「土と火を日々の糧にして随分と歩いたな」と思う時に、いつも心の端に引っ掛かるのは自然のありよう、空や風、山、水、石、木々…です。
いにしえのころ、鉄(たたら)を造る者、焼き物師、鍛冶師…など火を操る人たちは、通称「鬼」と呼ばれた特別な存在でした。火を扱う折には、常に天空に祈り身を清めて火に向かいました。
また別のある人たちは、濃紺の夜空にランダムにまき散らした星の天蓋から美しい物語を紡ぎだし、その上、天空に余す事無く明確に構造化された星座を創り出しました。

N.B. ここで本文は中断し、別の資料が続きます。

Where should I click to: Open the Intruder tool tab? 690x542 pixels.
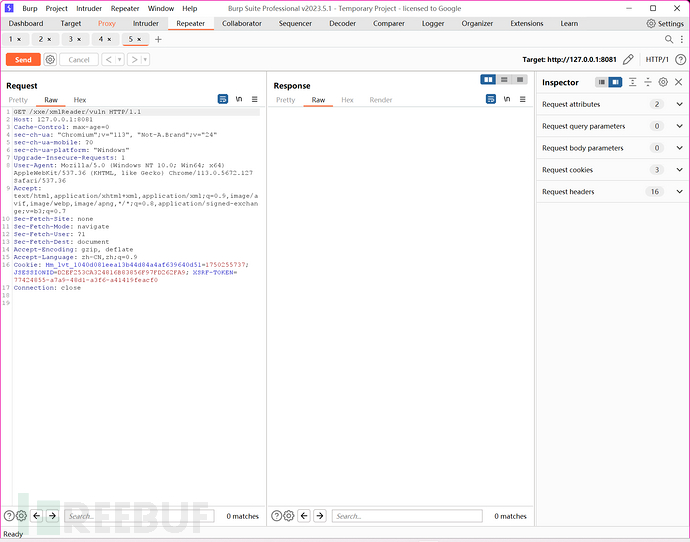146,23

誰が、このような感性と理性をもって可能としたのでしょうか。
光と時間の移ろいに身を置き、かつて鬼たちが聞いていた炎の調べと土の言葉をきっちりと読み解いて土、鉄、水、気、を燃えさかる炎で溶くと…自然の断片が、私の手の中で少しずつ形を成して来ます。

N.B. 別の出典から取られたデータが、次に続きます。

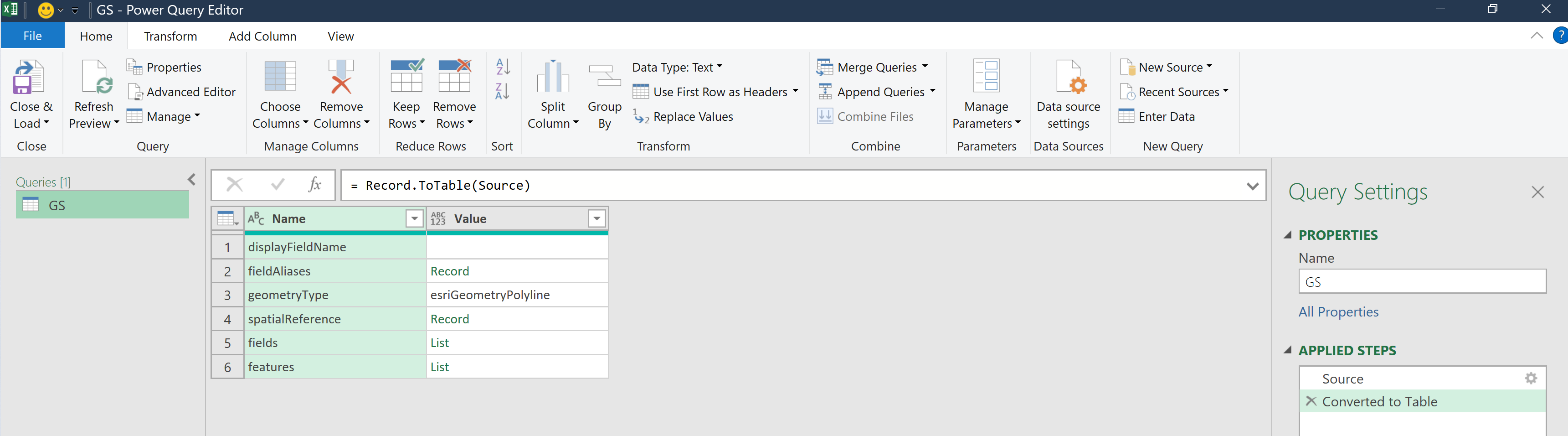Open the Record link for fieldAliases
Image resolution: width=1568 pixels, height=436 pixels.
tap(450, 271)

たとえ、「石ころ」とはいえ、その中に必ず私たちには日ごろ聞こえない、たくさんの石の言葉が、ひそかに仕込まれているのです。
暮れなずむ青磁色の空にあかね色に染め上げられた雲、澄み切った風が渡り、ふっと「石」の前で足を止めた時、石のモノローグが聞こえて来て、行くべき方角と越えるべき山、渡るべき橋が、私には見つかるだろうか。
いまだ霧の中にかすんで見えない向こう岸へ渡る橋を見つけるために、できれば真っさらな荒野を歩いてみたい。